• _Records supplied_:
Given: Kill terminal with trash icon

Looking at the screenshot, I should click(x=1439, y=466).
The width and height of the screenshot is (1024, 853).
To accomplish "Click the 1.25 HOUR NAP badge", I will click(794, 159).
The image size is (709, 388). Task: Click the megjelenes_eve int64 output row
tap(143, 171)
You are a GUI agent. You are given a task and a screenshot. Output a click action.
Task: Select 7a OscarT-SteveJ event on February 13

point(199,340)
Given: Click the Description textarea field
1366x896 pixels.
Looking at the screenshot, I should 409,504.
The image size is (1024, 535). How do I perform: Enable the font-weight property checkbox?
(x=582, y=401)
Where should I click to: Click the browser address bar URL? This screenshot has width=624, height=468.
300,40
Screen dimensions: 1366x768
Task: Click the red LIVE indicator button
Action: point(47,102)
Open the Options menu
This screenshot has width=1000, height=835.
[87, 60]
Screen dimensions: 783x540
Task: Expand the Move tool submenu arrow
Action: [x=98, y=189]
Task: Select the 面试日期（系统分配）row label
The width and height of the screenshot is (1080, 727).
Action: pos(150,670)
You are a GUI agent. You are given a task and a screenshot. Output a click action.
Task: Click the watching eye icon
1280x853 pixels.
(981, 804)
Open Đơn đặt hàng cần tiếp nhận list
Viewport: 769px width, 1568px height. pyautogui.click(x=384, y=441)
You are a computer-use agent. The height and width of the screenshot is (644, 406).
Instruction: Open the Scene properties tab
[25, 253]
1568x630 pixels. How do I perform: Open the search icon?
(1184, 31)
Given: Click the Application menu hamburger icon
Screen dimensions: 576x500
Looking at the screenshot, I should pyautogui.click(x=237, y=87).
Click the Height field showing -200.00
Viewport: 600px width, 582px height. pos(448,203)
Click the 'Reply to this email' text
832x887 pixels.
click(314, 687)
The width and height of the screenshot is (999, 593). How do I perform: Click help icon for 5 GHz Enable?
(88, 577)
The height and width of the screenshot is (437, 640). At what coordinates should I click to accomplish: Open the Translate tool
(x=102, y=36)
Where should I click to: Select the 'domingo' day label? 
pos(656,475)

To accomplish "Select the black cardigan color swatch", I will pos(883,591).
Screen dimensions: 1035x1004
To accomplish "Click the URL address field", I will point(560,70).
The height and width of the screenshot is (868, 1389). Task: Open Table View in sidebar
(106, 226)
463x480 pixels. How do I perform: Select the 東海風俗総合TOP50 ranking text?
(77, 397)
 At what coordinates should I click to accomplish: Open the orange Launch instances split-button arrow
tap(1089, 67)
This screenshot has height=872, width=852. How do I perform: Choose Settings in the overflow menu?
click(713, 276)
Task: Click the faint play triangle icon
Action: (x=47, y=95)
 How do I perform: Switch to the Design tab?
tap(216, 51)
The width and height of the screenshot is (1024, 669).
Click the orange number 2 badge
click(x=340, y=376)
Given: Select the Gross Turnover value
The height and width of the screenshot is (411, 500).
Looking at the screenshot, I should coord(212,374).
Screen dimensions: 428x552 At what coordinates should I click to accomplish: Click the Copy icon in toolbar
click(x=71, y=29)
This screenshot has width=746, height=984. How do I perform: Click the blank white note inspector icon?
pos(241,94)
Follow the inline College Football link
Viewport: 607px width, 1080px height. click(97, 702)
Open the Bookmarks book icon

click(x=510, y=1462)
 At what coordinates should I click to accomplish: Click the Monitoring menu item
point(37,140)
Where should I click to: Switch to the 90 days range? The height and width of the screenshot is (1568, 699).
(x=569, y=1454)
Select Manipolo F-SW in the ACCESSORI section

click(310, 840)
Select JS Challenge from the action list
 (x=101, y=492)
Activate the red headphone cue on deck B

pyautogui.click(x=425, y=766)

• _What you are asked to do_:
Output the material above exactly. Omit nothing.

• _Task solution_:
Given: Kill terminal with trash icon

Looking at the screenshot, I should click(x=1439, y=466).
The width and height of the screenshot is (1024, 853).
To accomplish "Click the 1.25 HOUR NAP badge", I will click(794, 159).
The image size is (709, 388). Task: Click the megjelenes_eve int64 output row
tap(143, 171)
You are a GUI agent. You are given a task and a screenshot. Output a click action.
Task: Select 7a OscarT-SteveJ event on February 13

point(199,340)
Given: Click the Description textarea field
1366x896 pixels.
Looking at the screenshot, I should 409,504.
The image size is (1024, 535). How do I perform: Enable the font-weight property checkbox?
(x=582, y=401)
Where should I click to: Click the browser address bar URL? This screenshot has width=624, height=468.
300,40
Screen dimensions: 1366x768
Task: Click the red LIVE indicator button
Action: point(47,102)
Open the Options menu
This screenshot has width=1000, height=835.
[87, 60]
Screen dimensions: 783x540
Task: Expand the Move tool submenu arrow
Action: [x=98, y=189]
Task: Select the 面试日期（系统分配）row label
The width and height of the screenshot is (1080, 727).
Action: pos(150,670)
You are a GUI agent. You are given a task and a screenshot. Output a click action.
Task: Click the watching eye icon
1280x853 pixels.
(981, 804)
Open Đơn đặt hàng cần tiếp nhận list
Viewport: 769px width, 1568px height. pyautogui.click(x=384, y=441)
You are a computer-use agent. The height and width of the screenshot is (644, 406).
Instruction: Open the Scene properties tab
[25, 253]
1568x630 pixels. How do I perform: Open the search icon?
(1184, 31)
Given: Click the Application menu hamburger icon
Screen dimensions: 576x500
Looking at the screenshot, I should pyautogui.click(x=237, y=87).
Click the Height field showing -200.00
Viewport: 600px width, 582px height. pos(448,203)
Click the 'Reply to this email' text
832x887 pixels.
click(314, 687)
The width and height of the screenshot is (999, 593). How do I perform: Click help icon for 5 GHz Enable?
(88, 577)
The height and width of the screenshot is (437, 640). At what coordinates should I click to accomplish: Open the Translate tool
(x=102, y=36)
Where should I click to: Select the 'domingo' day label? 
pos(656,475)

To accomplish "Select the black cardigan color swatch", I will pos(883,591).
Screen dimensions: 1035x1004
To accomplish "Click the URL address field", I will point(560,70).
The height and width of the screenshot is (868, 1389). Task: Open Table View in sidebar
(106, 226)
463x480 pixels. How do I perform: Select the 東海風俗総合TOP50 ranking text?
(77, 397)
 At what coordinates should I click to accomplish: Open the orange Launch instances split-button arrow
tap(1089, 67)
This screenshot has height=872, width=852. How do I perform: Choose Settings in the overflow menu?
click(713, 276)
Task: Click the faint play triangle icon
Action: (x=47, y=95)
 How do I perform: Switch to the Design tab?
tap(216, 51)
The width and height of the screenshot is (1024, 669).
Click the orange number 2 badge
click(x=340, y=376)
Given: Select the Gross Turnover value
The height and width of the screenshot is (411, 500).
Looking at the screenshot, I should coord(212,374).
Screen dimensions: 428x552 At what coordinates should I click to accomplish: Click the Copy icon in toolbar
click(x=71, y=29)
This screenshot has width=746, height=984. How do I perform: Click the blank white note inspector icon?
pos(241,94)
Follow the inline College Football link
Viewport: 607px width, 1080px height. click(97, 702)
Open the Bookmarks book icon

click(x=510, y=1462)
 At what coordinates should I click to accomplish: Click the Monitoring menu item
point(37,140)
Where should I click to: Switch to the 90 days range? The height and width of the screenshot is (1568, 699).
(x=569, y=1454)
Select Manipolo F-SW in the ACCESSORI section

click(310, 840)
Select JS Challenge from the action list
 (x=101, y=492)
Activate the red headphone cue on deck B

pyautogui.click(x=425, y=766)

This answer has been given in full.